::: Records for this exercise
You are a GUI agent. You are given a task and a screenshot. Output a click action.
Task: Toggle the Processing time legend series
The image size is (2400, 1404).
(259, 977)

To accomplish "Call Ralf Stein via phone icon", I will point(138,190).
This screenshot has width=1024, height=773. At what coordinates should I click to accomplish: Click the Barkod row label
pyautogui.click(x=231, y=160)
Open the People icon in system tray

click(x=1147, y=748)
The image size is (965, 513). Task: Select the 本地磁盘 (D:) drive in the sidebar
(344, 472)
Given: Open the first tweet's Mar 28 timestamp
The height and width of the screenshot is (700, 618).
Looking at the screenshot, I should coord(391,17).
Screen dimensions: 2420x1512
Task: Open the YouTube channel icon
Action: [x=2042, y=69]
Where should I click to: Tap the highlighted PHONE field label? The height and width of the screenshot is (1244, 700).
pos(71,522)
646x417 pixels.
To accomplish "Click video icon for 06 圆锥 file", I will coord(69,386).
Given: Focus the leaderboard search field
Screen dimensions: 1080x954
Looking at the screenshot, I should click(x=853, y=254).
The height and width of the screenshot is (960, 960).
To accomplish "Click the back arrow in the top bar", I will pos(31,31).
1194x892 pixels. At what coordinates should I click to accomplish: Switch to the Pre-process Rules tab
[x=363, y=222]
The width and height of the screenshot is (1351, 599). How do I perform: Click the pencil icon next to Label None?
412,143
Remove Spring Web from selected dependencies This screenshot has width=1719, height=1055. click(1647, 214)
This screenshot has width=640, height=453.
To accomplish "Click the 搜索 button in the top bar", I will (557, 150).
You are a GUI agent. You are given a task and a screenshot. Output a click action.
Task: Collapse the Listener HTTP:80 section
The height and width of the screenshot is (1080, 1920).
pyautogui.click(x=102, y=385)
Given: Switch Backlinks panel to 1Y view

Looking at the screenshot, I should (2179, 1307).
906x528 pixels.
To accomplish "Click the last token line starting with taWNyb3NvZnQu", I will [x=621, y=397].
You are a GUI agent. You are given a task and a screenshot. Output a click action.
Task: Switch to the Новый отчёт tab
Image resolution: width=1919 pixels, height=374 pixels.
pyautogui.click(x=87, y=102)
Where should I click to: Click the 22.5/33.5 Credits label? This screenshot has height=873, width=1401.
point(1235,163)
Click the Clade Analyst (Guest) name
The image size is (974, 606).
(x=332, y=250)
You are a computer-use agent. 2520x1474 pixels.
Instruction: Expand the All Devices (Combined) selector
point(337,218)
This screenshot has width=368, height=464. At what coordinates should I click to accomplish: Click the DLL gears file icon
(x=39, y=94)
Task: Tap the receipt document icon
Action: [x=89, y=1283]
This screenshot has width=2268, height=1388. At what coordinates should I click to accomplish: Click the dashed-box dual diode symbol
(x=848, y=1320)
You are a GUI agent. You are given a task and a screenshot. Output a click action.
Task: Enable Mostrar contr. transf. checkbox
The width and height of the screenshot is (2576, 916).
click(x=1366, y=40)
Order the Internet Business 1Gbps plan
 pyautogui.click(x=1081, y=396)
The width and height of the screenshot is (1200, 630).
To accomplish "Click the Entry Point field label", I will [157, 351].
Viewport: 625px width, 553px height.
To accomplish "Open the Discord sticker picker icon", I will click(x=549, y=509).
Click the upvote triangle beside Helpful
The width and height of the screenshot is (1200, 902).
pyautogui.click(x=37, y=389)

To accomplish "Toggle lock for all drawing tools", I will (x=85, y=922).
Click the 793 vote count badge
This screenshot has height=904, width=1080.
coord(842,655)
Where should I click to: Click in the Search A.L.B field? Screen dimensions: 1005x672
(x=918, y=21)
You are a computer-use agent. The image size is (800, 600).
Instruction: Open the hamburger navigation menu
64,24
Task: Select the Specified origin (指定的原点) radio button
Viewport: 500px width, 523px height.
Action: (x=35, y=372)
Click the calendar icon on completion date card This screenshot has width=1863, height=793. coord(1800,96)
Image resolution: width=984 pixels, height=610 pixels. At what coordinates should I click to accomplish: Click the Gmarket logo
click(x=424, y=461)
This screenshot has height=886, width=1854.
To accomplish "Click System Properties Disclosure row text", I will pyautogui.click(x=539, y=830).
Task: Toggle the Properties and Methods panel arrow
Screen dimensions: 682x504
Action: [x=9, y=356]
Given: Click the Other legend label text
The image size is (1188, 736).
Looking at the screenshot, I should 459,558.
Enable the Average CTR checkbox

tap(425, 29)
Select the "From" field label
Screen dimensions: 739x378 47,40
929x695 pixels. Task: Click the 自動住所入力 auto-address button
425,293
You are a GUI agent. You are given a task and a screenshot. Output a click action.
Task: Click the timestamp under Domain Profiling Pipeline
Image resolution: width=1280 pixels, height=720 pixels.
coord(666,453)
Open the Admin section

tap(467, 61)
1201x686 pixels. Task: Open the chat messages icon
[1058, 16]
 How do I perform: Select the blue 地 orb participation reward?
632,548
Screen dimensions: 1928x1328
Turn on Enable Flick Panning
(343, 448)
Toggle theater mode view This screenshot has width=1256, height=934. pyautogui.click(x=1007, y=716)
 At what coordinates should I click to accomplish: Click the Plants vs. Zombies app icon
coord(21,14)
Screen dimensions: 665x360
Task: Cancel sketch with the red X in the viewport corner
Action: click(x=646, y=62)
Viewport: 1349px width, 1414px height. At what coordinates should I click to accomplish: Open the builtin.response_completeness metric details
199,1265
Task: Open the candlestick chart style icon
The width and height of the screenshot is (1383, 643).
::::::
_Your goal_. Convert the records from the start through the line containing "I will point(138,190)." into a two-column CSV with the columns request and answer. Make one row per request, put each field in quotes, and replace any line breaks with spaces.

_Full solution_.
request,answer
"You are a GUI agent. You are given a task and a screenshot. Output a click action. Task: Toggle the Processing time legend series The image size is (2400, 1404).","(259, 977)"
"To accomplish ""Call Ralf Stein via phone icon"",","I will point(138,190)."